*Supplied records*.
-----

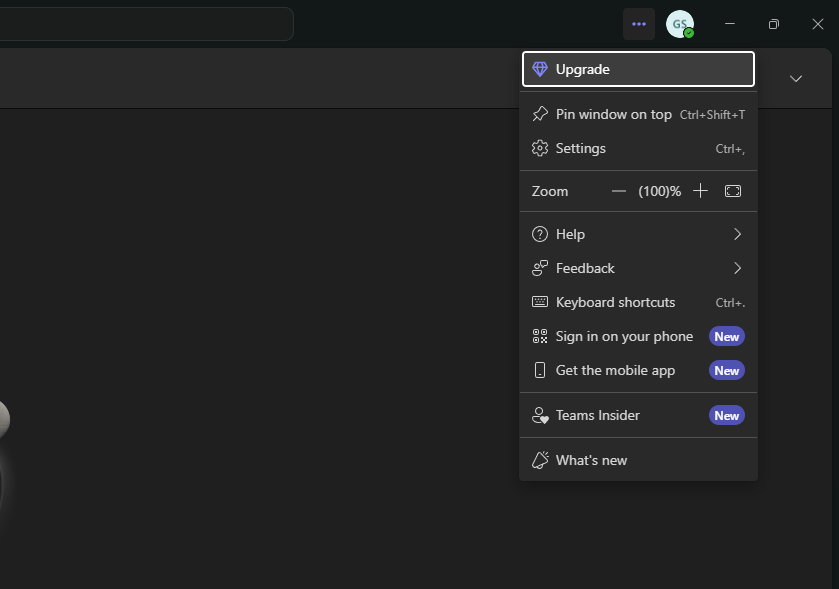Select Get the mobile app
839x589 pixels.
[615, 370]
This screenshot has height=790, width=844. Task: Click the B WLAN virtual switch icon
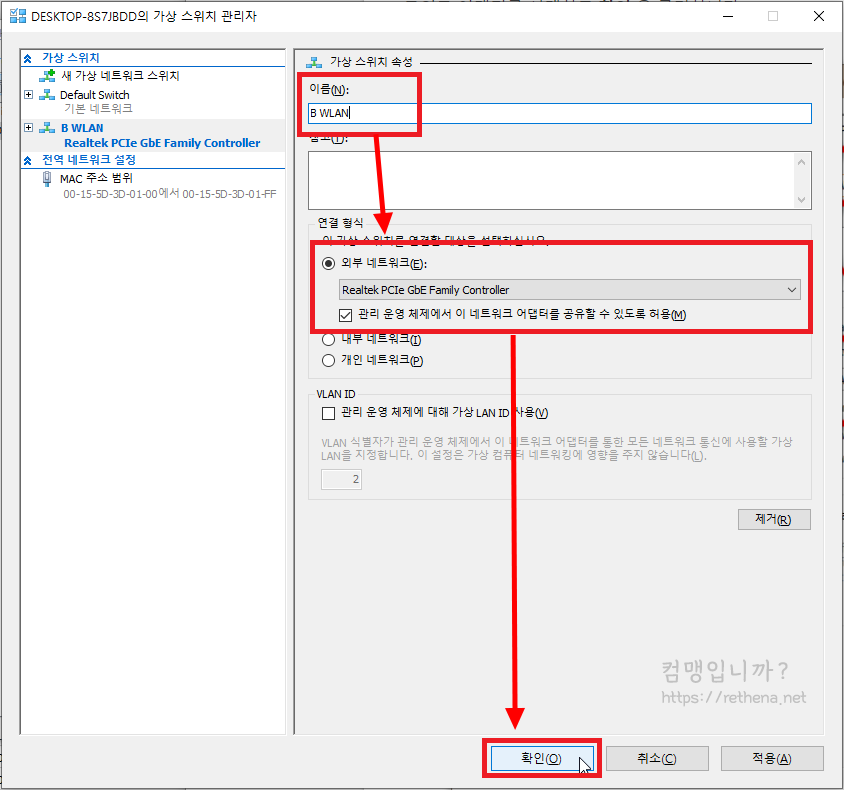coord(46,127)
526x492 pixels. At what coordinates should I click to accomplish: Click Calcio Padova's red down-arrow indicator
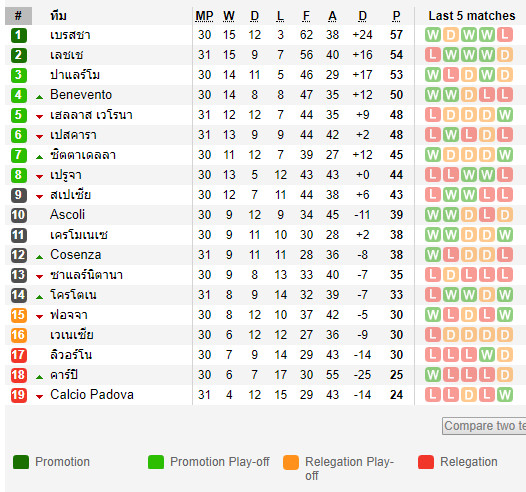(x=40, y=397)
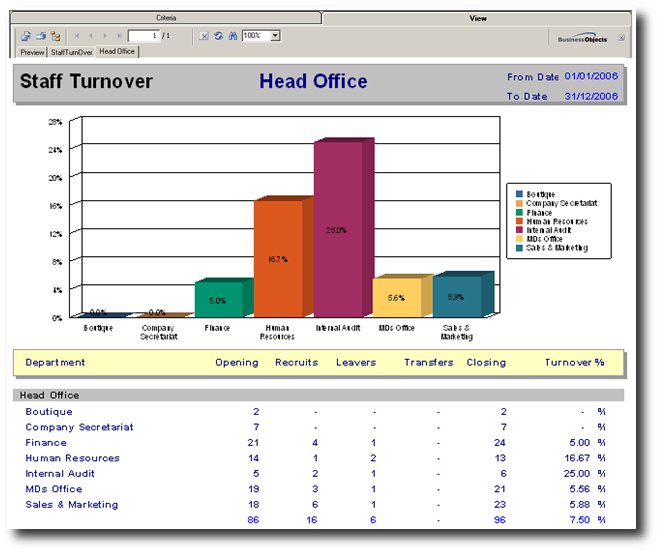Click the Human Resources bar in the chart
The height and width of the screenshot is (552, 659).
278,257
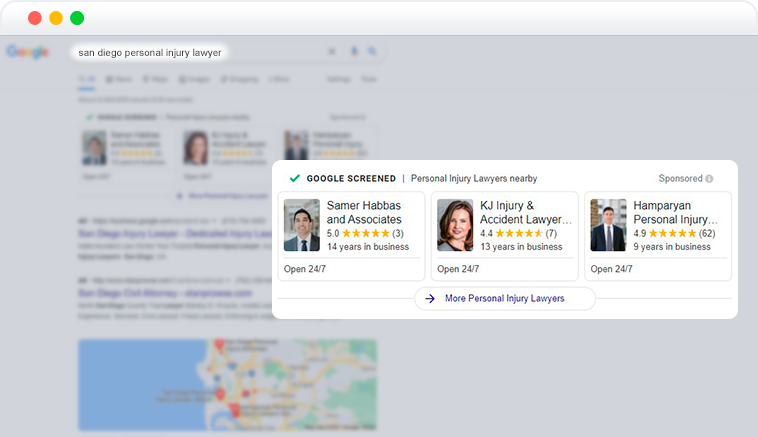Image resolution: width=758 pixels, height=437 pixels.
Task: Click the More Personal Injury Lawyers button
Action: pos(504,298)
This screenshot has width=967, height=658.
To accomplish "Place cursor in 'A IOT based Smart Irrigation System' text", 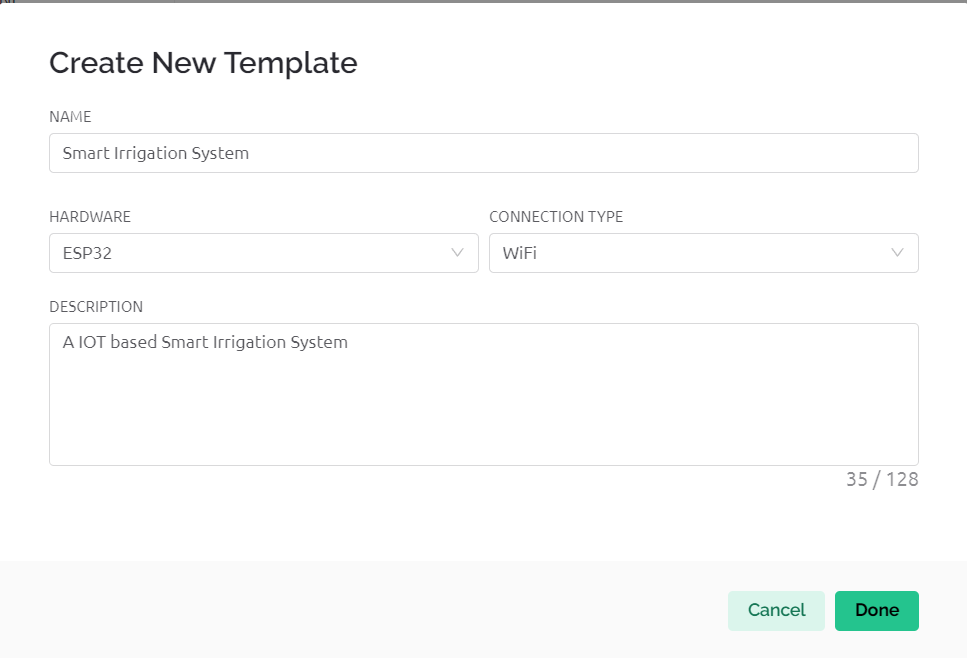I will (205, 342).
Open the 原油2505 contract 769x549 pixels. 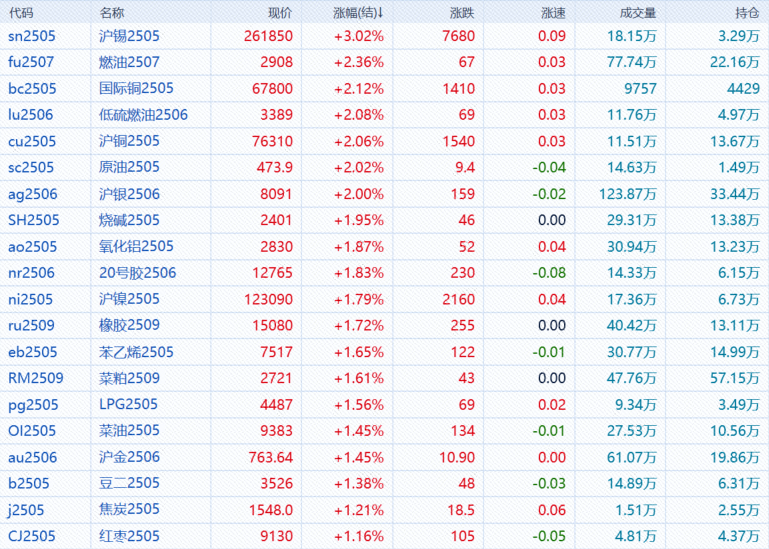(x=130, y=167)
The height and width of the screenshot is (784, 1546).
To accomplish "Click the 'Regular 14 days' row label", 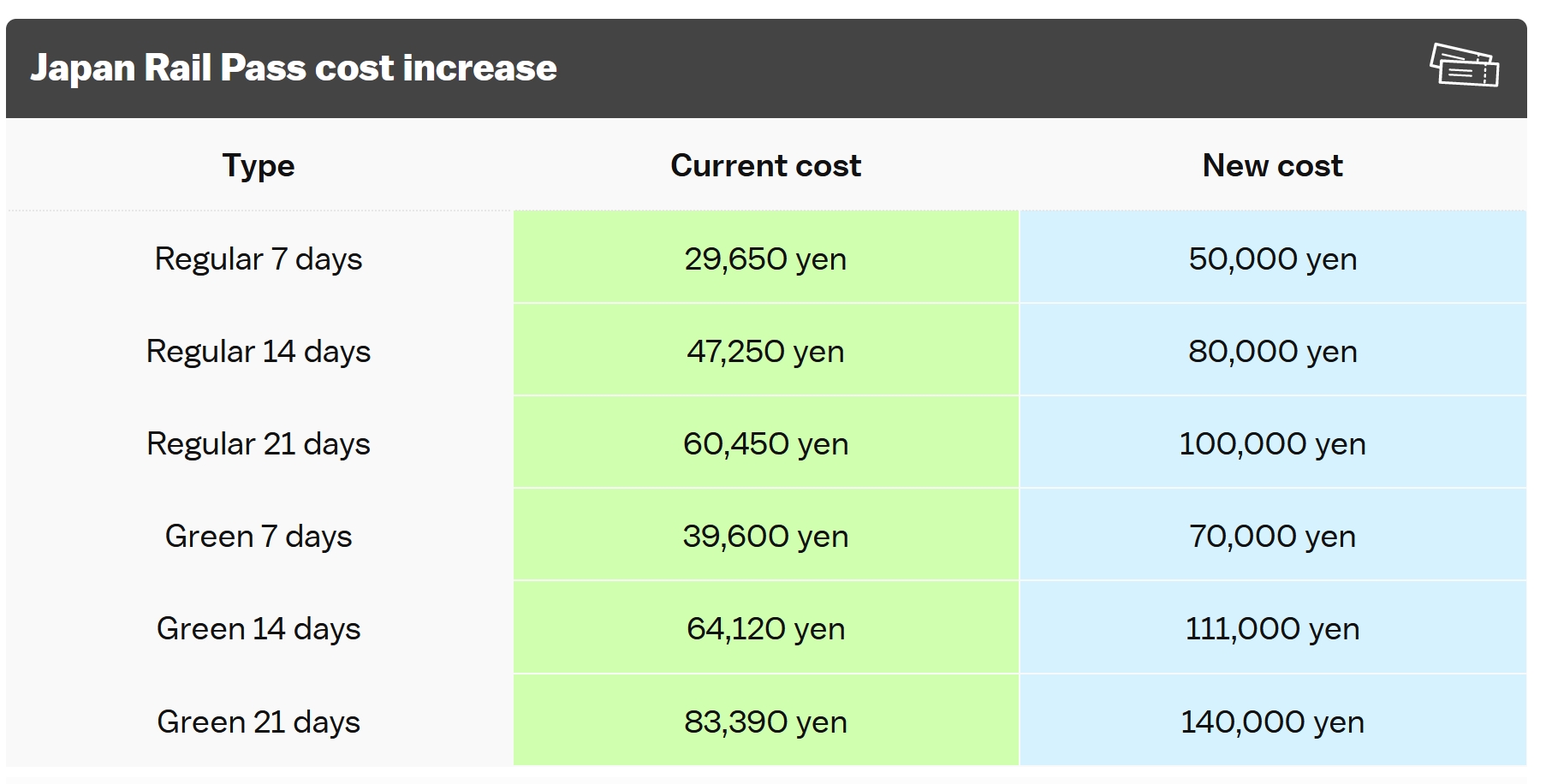I will click(259, 351).
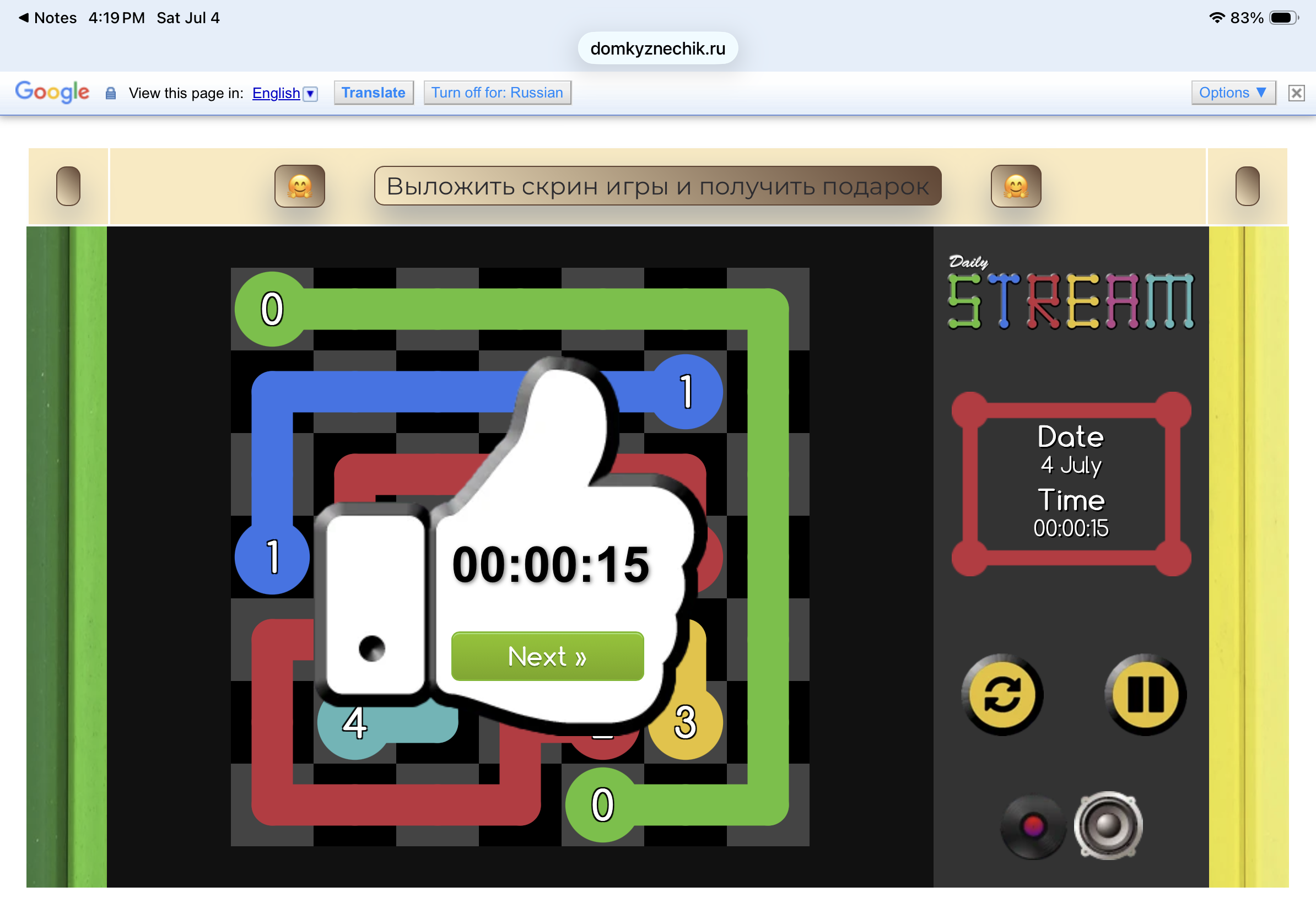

-----

*Exercise details*. Output should consist of the lines above from the one with "This screenshot has height=790, width=844." down to the one with "This screenshot has width=967, height=658.", exact and without pictures.

*Response area*.
This screenshot has height=790, width=844. Task: Click the B WLAN virtual switch icon
coord(46,127)
526x492 pixels. At what coordinates should I click to accomplish: Click Calcio Padova's red down-arrow indicator
(x=40, y=397)
Click the Human Resources bar in the chart
The height and width of the screenshot is (552, 659).
278,257
Image resolution: width=758 pixels, height=437 pixels.
Task: Click the More Personal Injury Lawyers button
Action: pos(504,298)
This screenshot has width=967, height=658.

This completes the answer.